_TRY IT_
What is the number of lines below that include the string "accomplish"? Provide that number alone.
§
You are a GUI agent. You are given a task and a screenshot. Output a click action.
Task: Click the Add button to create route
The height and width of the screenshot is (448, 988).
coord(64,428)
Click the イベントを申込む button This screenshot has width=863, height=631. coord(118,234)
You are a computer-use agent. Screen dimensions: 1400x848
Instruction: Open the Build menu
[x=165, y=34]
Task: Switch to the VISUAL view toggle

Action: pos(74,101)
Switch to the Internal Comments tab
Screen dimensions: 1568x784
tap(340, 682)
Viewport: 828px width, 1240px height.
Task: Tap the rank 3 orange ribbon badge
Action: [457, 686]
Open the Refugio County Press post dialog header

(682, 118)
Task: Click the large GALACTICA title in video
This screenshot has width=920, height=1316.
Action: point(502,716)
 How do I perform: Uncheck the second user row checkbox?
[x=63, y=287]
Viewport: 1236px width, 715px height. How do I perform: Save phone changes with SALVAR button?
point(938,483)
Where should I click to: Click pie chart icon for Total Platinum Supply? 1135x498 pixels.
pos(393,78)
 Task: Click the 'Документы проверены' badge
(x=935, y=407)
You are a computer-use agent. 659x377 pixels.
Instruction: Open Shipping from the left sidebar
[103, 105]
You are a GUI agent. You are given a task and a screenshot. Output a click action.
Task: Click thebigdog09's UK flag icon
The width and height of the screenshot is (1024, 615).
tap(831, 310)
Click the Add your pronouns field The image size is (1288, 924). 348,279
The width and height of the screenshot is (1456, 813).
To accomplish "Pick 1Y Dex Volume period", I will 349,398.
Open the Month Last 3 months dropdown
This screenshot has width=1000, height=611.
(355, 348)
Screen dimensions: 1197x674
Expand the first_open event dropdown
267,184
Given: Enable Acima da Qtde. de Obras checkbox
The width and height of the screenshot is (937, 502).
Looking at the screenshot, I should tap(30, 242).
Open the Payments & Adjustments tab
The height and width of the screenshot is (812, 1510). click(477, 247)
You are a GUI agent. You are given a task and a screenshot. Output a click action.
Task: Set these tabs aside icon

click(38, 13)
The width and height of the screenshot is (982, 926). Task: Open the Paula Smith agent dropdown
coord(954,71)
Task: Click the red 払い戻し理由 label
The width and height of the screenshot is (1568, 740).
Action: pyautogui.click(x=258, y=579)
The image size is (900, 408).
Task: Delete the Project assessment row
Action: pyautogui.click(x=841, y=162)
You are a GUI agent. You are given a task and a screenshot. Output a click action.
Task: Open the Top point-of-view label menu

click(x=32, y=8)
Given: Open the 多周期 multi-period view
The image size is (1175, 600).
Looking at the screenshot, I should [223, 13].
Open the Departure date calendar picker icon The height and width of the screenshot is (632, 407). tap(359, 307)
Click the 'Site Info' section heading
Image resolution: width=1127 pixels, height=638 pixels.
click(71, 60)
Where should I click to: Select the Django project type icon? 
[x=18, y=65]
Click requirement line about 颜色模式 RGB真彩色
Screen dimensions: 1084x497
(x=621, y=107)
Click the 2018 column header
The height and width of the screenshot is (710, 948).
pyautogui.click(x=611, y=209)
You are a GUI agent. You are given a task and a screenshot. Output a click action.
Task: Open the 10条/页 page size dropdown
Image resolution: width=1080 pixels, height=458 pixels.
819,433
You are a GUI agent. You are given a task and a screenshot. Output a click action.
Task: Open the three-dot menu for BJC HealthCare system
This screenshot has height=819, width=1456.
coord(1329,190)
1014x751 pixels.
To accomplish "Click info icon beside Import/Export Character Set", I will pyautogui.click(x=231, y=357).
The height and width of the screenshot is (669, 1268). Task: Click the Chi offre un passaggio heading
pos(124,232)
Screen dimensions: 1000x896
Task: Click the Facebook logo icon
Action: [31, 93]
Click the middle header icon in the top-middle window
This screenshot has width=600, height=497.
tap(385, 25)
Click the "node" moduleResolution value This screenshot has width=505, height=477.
§
_OUTPUT OF THE EXERCISE_
2